** Working data **
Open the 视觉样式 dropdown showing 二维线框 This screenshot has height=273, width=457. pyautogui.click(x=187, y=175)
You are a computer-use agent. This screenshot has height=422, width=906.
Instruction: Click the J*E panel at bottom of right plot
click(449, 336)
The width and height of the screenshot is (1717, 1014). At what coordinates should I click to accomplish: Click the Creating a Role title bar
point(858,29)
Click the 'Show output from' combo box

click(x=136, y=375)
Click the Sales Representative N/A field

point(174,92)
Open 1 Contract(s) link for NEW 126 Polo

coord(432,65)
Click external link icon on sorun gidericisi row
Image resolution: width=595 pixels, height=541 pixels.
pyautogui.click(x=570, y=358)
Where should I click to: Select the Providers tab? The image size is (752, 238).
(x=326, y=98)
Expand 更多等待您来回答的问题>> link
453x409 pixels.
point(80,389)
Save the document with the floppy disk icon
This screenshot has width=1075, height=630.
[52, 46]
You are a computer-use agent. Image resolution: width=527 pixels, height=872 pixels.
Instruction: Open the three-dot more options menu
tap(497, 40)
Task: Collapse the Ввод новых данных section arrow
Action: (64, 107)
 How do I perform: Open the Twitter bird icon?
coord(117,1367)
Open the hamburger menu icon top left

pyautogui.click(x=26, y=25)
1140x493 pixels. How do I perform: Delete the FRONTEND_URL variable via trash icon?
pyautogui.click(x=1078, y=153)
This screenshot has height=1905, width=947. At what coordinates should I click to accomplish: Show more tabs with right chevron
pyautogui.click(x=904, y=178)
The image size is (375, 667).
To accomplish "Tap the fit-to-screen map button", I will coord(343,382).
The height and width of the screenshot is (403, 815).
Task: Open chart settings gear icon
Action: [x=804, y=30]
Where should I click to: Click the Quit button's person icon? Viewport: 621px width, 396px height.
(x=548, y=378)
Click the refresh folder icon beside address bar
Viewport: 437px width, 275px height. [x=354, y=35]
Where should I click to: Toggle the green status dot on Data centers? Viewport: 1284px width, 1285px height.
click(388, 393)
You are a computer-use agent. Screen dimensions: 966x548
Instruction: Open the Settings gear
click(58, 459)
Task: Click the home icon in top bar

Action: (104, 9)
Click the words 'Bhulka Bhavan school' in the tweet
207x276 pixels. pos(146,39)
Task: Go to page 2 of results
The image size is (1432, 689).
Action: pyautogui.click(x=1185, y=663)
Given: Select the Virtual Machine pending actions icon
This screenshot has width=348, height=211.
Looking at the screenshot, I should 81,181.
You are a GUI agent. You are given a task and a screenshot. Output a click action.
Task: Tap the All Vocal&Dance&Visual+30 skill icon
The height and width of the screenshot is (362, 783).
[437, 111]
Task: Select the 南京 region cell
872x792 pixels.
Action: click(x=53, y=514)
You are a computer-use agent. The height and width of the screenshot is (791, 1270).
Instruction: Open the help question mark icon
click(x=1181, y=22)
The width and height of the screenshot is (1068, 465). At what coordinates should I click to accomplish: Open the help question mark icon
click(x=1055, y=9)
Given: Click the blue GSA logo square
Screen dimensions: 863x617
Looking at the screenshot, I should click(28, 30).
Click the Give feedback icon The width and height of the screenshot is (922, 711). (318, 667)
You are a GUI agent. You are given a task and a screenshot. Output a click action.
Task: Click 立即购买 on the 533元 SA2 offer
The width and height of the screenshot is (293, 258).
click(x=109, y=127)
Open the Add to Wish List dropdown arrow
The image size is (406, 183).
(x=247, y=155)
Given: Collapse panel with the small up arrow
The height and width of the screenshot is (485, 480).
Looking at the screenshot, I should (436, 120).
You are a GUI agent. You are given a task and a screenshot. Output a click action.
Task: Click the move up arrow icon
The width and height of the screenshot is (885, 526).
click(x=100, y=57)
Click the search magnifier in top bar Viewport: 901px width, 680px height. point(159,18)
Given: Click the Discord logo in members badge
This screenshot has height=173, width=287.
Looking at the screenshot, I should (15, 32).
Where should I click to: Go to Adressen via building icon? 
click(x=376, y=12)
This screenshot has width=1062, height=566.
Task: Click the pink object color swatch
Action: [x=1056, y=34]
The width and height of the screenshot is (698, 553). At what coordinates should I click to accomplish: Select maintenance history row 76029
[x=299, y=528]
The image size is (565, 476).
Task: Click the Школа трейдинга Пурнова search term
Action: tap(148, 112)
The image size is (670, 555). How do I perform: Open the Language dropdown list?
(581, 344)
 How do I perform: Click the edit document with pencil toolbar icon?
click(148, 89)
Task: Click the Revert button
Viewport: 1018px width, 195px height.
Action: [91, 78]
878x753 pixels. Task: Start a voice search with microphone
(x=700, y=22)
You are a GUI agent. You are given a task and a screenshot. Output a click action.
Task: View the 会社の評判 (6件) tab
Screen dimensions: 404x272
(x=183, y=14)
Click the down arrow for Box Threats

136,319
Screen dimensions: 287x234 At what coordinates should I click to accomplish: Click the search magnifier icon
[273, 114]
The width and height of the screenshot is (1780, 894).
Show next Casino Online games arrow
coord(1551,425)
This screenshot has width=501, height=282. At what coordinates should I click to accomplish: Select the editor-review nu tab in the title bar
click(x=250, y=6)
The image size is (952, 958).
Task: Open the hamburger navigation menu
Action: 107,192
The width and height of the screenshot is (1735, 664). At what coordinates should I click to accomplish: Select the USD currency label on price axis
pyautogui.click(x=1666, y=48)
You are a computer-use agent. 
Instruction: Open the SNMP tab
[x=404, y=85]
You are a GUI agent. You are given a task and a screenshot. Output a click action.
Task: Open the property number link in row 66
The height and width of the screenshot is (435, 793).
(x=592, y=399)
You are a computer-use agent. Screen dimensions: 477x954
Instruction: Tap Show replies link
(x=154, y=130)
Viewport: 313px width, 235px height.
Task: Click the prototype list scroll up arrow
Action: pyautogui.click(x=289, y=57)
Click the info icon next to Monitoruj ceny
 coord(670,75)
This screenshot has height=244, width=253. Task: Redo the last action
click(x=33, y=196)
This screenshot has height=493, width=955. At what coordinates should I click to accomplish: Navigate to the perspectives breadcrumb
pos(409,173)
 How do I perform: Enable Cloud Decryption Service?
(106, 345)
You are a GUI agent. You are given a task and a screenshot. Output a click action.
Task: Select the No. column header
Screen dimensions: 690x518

** Task instructions **
Counting only lines that contain the word "computer", give the number found in the data, and nothing else.

** The completed task **
6